── Data provided ──

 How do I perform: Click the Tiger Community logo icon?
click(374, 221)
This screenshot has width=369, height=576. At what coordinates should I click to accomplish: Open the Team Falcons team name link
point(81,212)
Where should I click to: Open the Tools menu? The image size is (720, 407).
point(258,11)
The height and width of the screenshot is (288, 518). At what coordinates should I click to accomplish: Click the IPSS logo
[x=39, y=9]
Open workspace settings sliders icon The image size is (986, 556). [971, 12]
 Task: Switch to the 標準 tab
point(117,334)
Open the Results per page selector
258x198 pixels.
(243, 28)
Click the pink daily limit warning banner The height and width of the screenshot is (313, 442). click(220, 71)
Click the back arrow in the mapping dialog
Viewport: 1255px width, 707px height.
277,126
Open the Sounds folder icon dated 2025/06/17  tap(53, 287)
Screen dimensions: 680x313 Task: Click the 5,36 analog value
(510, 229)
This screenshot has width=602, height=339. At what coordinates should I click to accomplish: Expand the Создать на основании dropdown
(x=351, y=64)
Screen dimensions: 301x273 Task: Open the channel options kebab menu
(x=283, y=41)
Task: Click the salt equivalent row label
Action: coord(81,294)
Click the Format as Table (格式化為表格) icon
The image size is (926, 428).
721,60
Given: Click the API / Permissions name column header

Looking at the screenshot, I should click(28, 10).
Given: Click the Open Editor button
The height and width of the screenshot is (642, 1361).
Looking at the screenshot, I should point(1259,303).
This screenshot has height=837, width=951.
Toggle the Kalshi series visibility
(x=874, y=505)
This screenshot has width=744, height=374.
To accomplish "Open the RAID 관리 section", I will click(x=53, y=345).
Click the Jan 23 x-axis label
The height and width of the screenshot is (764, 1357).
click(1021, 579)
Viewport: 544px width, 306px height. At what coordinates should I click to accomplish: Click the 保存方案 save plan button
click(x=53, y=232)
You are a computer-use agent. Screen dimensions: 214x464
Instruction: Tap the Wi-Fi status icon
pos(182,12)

───

■ **Task**: Your answer should hold exactly the lines from the one containing "The height and width of the screenshot is (642, 1361)." through the end of the entries above, and nothing else.

■ **Task result**:
The height and width of the screenshot is (642, 1361).
Looking at the screenshot, I should point(1259,303).
This screenshot has height=837, width=951.
Toggle the Kalshi series visibility
(x=874, y=505)
This screenshot has width=744, height=374.
To accomplish "Open the RAID 관리 section", I will click(x=53, y=345).
Click the Jan 23 x-axis label
The height and width of the screenshot is (764, 1357).
click(1021, 579)
Viewport: 544px width, 306px height. At what coordinates should I click to accomplish: Click the 保存方案 save plan button
click(x=53, y=232)
You are a computer-use agent. Screen dimensions: 214x464
Instruction: Tap the Wi-Fi status icon
pos(182,12)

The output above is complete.